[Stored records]
·····

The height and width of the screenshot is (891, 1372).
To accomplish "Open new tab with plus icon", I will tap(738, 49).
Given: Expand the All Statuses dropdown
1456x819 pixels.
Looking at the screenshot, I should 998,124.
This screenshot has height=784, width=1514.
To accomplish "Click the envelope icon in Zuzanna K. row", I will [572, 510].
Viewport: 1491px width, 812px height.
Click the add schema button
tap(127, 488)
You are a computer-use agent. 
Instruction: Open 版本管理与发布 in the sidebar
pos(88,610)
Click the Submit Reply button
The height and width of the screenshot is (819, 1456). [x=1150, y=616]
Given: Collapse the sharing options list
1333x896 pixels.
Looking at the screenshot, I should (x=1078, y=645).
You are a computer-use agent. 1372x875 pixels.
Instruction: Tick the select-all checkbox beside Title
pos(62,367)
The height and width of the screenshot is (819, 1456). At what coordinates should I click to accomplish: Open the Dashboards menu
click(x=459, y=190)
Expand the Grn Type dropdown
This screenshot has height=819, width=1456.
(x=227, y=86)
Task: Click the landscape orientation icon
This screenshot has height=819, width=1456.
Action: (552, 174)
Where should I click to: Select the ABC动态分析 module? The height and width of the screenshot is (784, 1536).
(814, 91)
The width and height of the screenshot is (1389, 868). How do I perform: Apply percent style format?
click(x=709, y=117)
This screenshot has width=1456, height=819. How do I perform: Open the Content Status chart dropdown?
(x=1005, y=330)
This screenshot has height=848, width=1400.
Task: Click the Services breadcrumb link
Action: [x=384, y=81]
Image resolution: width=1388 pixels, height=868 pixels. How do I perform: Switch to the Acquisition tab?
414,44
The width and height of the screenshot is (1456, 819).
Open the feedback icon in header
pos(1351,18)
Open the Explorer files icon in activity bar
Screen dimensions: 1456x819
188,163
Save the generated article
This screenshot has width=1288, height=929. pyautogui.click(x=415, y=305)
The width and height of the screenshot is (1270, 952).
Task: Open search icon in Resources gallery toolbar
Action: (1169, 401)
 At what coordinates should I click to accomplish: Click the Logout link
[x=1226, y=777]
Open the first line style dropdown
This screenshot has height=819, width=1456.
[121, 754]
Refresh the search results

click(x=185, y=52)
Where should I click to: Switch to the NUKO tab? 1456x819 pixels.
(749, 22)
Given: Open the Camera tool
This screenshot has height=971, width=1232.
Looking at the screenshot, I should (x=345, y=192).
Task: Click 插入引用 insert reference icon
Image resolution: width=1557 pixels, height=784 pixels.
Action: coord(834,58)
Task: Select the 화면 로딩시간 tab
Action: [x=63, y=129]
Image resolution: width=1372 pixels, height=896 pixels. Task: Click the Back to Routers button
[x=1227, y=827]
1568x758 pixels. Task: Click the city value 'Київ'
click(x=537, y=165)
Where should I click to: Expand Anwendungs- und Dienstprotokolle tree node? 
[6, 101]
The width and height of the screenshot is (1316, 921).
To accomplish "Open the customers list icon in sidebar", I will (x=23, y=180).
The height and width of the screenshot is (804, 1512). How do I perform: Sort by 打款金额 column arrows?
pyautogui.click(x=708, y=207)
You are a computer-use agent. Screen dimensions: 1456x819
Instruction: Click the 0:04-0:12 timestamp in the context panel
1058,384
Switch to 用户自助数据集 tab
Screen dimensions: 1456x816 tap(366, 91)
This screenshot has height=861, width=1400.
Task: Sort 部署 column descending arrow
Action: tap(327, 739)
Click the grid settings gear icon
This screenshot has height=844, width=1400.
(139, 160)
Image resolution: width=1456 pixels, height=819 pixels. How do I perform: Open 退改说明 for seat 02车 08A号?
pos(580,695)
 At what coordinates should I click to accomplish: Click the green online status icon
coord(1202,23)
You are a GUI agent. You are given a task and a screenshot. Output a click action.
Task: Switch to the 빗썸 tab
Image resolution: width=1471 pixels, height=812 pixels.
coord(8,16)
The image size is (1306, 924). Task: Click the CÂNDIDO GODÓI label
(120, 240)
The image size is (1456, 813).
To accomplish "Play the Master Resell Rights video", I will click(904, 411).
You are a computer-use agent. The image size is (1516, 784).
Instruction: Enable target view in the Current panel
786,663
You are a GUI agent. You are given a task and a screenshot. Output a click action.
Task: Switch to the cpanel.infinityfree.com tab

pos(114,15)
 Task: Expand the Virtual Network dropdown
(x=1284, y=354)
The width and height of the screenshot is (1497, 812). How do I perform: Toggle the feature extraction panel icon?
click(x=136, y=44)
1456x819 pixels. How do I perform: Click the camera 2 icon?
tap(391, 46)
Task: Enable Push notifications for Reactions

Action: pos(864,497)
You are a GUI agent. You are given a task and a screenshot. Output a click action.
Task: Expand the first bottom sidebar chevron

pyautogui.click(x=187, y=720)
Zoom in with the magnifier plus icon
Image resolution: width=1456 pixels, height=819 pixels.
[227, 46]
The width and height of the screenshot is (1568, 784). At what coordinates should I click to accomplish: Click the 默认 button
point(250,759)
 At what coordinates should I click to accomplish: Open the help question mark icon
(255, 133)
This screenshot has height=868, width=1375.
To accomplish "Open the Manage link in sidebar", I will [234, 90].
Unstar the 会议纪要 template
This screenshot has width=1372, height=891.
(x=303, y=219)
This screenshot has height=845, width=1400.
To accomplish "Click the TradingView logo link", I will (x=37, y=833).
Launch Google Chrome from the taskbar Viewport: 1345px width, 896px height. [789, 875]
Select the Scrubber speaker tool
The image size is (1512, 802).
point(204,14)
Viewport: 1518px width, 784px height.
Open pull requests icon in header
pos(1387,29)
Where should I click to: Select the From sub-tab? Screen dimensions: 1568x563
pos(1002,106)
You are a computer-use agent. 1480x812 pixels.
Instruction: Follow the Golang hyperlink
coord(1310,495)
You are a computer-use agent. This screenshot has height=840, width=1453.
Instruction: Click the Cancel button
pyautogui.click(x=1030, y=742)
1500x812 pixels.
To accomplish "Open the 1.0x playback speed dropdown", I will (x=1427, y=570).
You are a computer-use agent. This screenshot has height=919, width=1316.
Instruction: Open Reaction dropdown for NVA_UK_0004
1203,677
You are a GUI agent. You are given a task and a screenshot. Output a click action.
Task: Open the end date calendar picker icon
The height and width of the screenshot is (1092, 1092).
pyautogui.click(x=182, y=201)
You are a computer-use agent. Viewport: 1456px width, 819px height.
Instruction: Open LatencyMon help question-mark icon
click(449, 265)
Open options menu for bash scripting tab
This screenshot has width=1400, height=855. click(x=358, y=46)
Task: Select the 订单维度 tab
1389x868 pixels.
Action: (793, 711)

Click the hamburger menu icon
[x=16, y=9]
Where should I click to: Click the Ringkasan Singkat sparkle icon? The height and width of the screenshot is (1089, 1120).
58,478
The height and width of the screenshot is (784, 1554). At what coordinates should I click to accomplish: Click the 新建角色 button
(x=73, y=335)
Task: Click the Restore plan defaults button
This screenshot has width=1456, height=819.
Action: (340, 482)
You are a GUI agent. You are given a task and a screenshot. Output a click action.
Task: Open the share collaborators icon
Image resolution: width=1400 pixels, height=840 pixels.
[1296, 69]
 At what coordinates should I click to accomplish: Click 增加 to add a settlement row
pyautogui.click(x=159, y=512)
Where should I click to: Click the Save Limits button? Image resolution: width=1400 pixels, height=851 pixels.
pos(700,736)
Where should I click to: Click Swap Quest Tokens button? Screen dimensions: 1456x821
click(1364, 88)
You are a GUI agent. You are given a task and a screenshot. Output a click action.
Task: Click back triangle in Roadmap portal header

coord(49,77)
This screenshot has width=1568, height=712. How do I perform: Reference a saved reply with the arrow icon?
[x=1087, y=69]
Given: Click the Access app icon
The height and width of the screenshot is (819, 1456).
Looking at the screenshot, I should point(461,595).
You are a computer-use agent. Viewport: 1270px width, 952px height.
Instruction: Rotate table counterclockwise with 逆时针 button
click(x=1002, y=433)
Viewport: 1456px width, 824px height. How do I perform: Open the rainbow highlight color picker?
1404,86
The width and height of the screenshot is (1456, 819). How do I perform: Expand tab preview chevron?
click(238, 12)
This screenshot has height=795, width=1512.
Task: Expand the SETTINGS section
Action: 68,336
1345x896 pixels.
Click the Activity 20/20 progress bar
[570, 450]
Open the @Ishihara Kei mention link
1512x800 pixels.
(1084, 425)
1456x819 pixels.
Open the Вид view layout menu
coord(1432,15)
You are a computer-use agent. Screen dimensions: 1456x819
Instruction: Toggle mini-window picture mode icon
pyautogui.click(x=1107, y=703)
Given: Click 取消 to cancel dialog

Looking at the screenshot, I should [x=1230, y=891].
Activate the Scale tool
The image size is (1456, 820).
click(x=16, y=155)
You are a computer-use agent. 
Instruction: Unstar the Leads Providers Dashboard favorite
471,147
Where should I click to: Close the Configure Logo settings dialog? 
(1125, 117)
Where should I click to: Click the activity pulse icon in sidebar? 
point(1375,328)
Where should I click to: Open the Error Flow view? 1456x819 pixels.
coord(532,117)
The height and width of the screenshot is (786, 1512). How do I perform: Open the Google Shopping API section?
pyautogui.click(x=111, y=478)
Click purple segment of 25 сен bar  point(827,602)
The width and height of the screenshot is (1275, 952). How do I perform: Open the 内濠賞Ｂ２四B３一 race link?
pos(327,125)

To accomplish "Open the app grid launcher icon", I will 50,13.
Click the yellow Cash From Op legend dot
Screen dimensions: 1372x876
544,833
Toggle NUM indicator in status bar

·····

◆ **WORK TO BE COMPLETED**
Using the records, find how many lines include the string "computer" and report that number alone.

◆ **ANSWER AREA**
11